**Text shown**.
------------------------

An ETL Framework for Change Data Capture (CDC)

Johnson Cyriac Oct 5, 2012


Change data capture (CDC) is the process of capturing changes made at the data source and applying them throughout the Data Warehouse. Since capturing and preserving the state of data across time is one of the core functions of a data warehouse, a change data capture framework has a very important  role in ETL design for Data Warehouses. Change Data Capture can be set up on different ways based on Timestamps on rows, Version Numbers on rows, Status indicators on rows etc. Here we will be building our framework based on "Timestamps on rows"  approach.

In one of the our early articles, we spoke about operational meta data logging framework. Lets add on to that and build our Change Data Capture framework. We will be leveraging the capabilities provided by Informatica PowerCenter to build our framework.

Framework Components

Our Framework for Change Data Capture will include below components.
    1. A Relational Table :- To store the meta data.
    2. Mapping, Workflow variables : Variables to store and process latest timestamp of processed records.
    3. A Reusable Expression :- A reusable expression transformation to find latest timestamp of processed records.
    4. Pre, Post Session Command Task :- Command task to collect the meta data.
    5. Reusable Worklet :- Worklet to log the data load details into the relational table.

1. Relational Table

A relation table will be used to store the operational data with the below structure. Data in this table will be retained for historical analysis.
    • ETL_JOB_NAME : ETL job name or Session name.
    • ETL_RUN_DATE : ETL job execution date.
    • DATA_START_TIME : Least timestamp of processed records
    • DATA_END_TIME : Latest timestamp of processed records
    • SRC_TABLE : Source table used in the ETL job.
    • TGT_TABLE : Target table used in the ETL job.
    • ETL_START_TIME : ETL job execution start timestamp.
    • ETL_END_TIME : ETL job execution end timestamp.
    • SRC_RECORD_COUNT : Number of records read from source.
    • INS_RECORD_COUNT : Number of records inserted into target.
    • UPD_RECORD_COUNT : Number of records updated in target.
    • ERR_RECORD_COUNT : Number of records error out in target.
    • ETL_STATUS : ETL Job status, SUCCESS or FAILURE.
    • ETL_CREATE_TIME : Record create timestamp.
    • ETL_UPDATE_TIME : Record update timestamp.

2. Mapping and Workflow Variables

Two mapping variables will be used to capture the least and latest timestamp of the records processed through each data load. These variables hold the time frame of the data processed.
    • $$M_DATA_START_TIME as Date/Time
    • $$M_DATA_END_TIME as Date/Time
Additionally two workflow variables will be used to capture the least and latest timestamp of the records processed through each data load. These variables hold the time frame of the data processed.
    • $$WF_DATA_START_TIME as Date/Time
    • $$WF_DATA_END_TIME as Date/Time
Note : Usage of these variables are described in the implementation Steps.

------------------------

**Data provided**.
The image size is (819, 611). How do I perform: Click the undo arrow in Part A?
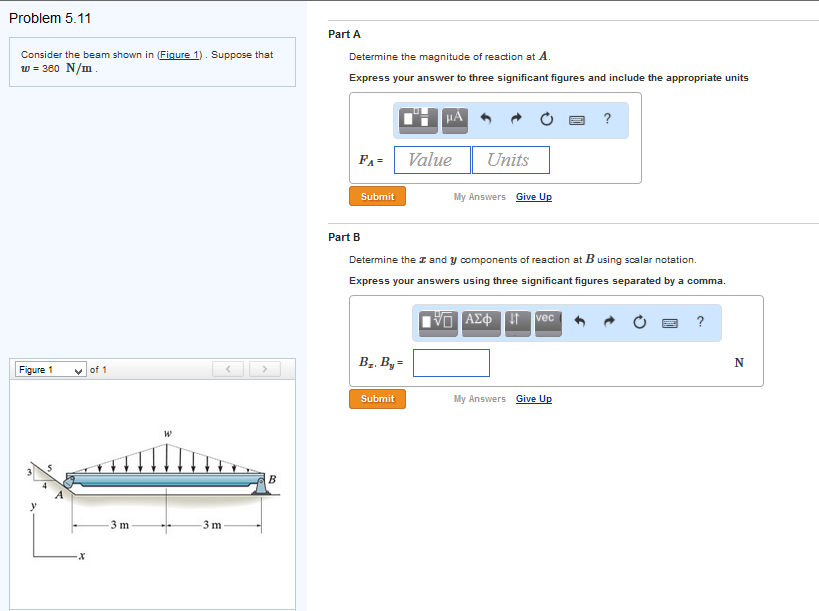click(487, 120)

------------------------

**Written exercise**.
Rewrite the portion of the change data capture text starting at "1. Relational Table" and ending at "updated in target.", using "rows" wherever "records" appears.

**Solution to the exercise**.
1. Relational Table

A relation table will be used to store the operational data with the below structure. Data in this table will be retained for historical analysis.
    • ETL_JOB_NAME : ETL job name or Session name.
    • ETL_RUN_DATE : ETL job execution date.
    • DATA_START_TIME : Least timestamp of processed rows
    • DATA_END_TIME : Latest timestamp of processed rows
    • SRC_TABLE : Source table used in the ETL job.
    • TGT_TABLE : Target table used in the ETL job.
    • ETL_START_TIME : ETL job execution start timestamp.
    • ETL_END_TIME : ETL job execution end timestamp.
    • SRC_RECORD_COUNT : Number of rows read from source.
    • INS_RECORD_COUNT : Number of rows inserted into target.
    • UPD_RECORD_COUNT : Number of rows updated in target.